From 61f267d8f9bcb5c86013ecacdd8a588379337352 Mon Sep 17 00:00:00 2001
From: Erik Grinaker <erik@neon.tech>
Date: Tue, 29 Jul 2025 14:33:02 +0200
Subject: [PATCH] pageserver: only retry `WaitForActiveTimeout` during shard
 resolution (#12772)

## Problem

In https://github.com/neondatabase/neon/pull/12467, timeouts and retries
were added to `Cache::get` tenant shard resolution to paper over an
issue with read unavailability during shard splits. However, this
retries _all_ errors, including irrecoverable errors like `NotFound`.

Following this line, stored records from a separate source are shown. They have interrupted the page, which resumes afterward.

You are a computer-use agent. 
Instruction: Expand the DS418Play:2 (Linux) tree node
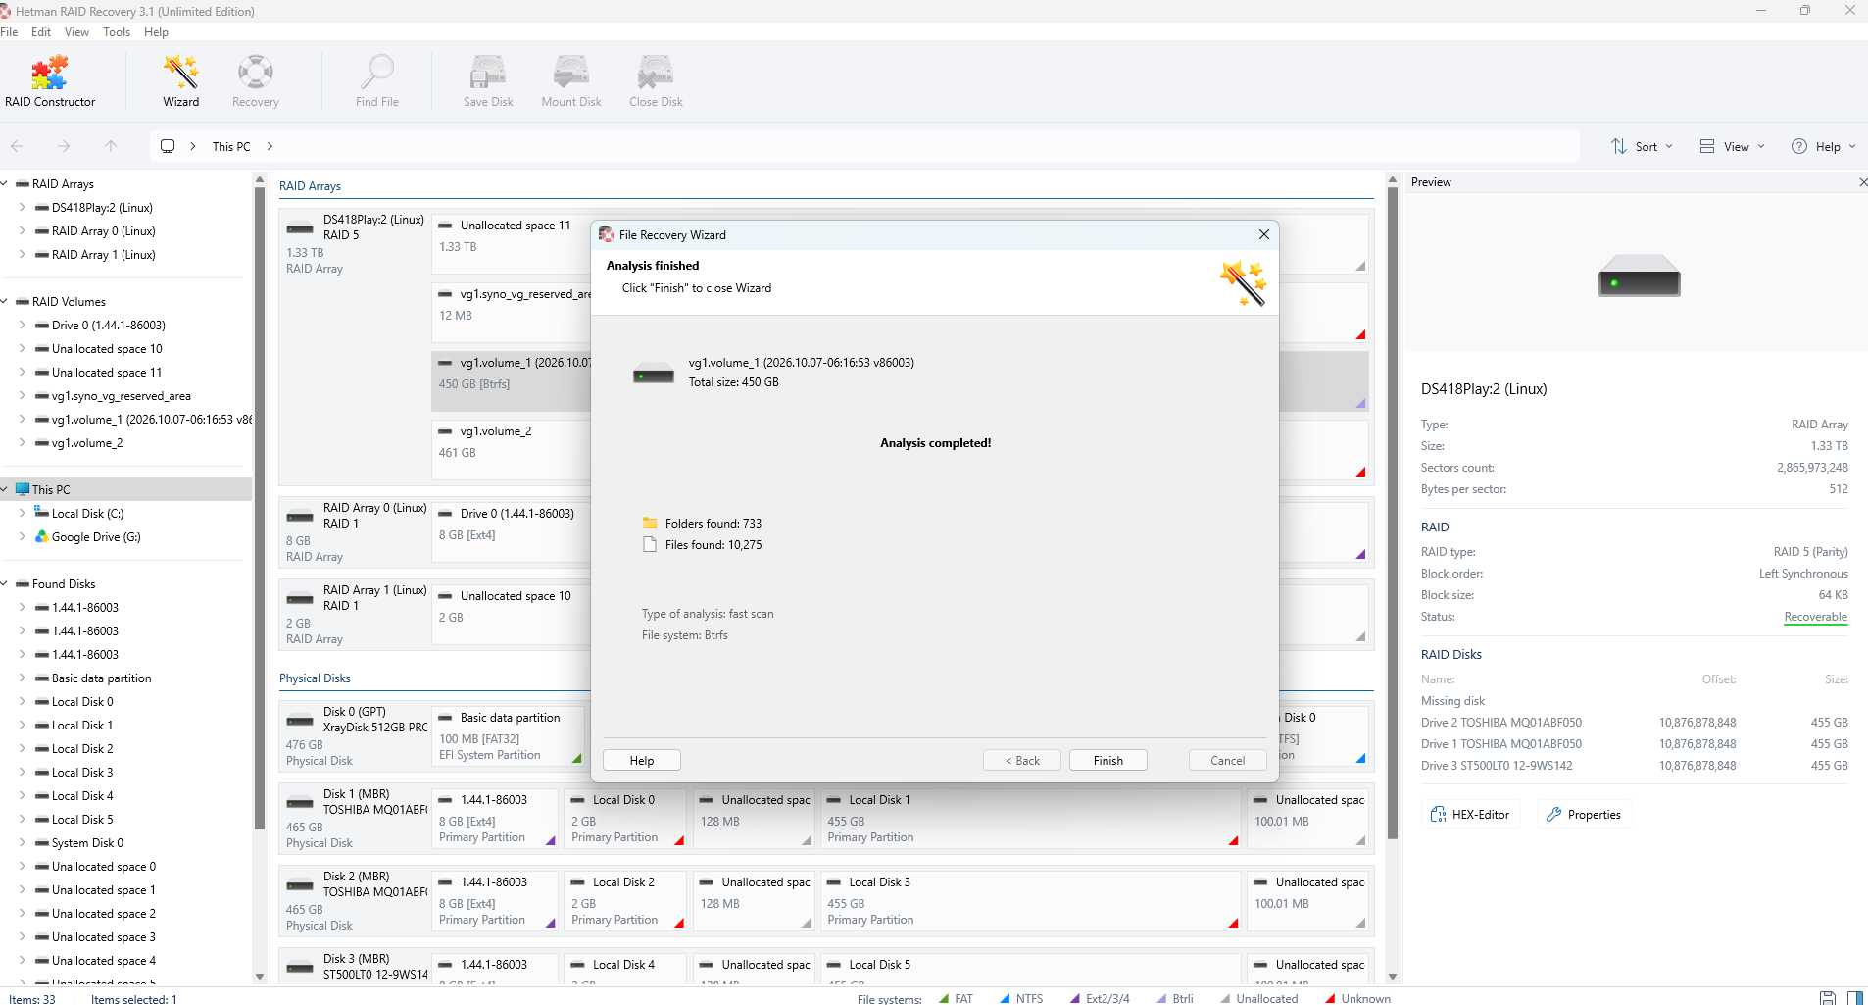22,207
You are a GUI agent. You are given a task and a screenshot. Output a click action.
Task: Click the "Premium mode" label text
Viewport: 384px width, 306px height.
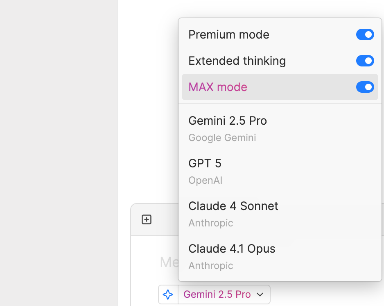click(x=229, y=34)
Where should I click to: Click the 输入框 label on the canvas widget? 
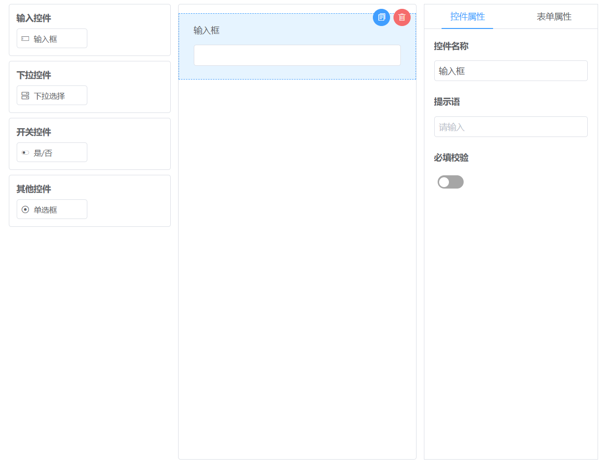coord(207,30)
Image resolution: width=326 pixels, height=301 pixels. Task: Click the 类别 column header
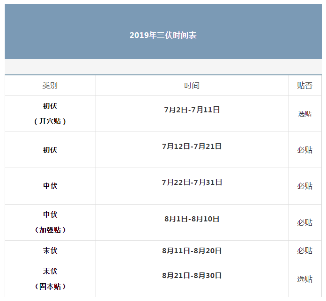click(x=50, y=86)
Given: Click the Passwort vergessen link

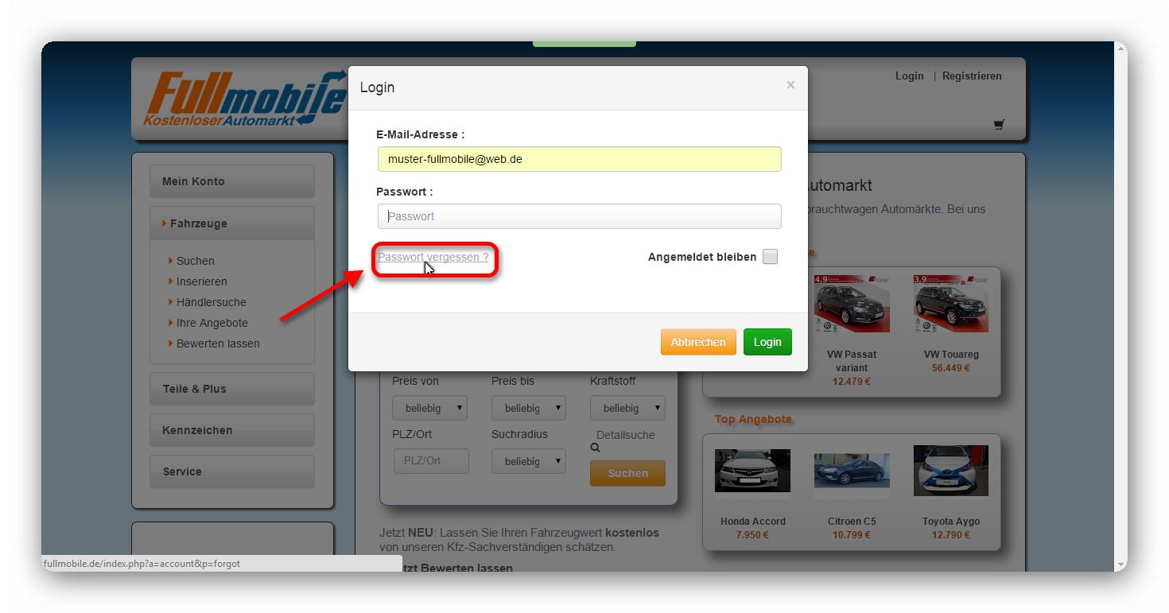Looking at the screenshot, I should (x=433, y=257).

This causes problems with gRPC child shard routing in #12702, which
targets specific shards with `ShardSelector::Known` and relies on prompt
`NotFound` errors to reroute requests to child shards. These retries
introduce a 1s delay for all reads during child routing.

The broader problem of read unavailability during shard splits is left
as future work, see https://databricks.atlassian.net/browse/LKB-672.

Touches #12702.
Touches [LKB-191](https://databricks.atlassian.net/browse/LKB-191).

## Summary of changes

* Change `TenantManager` to always return a concrete
`GetActiveTimelineError`.
* Only retry `WaitForActiveTimeout` errors.
* Lots of code unindentation due to the simplified error handling.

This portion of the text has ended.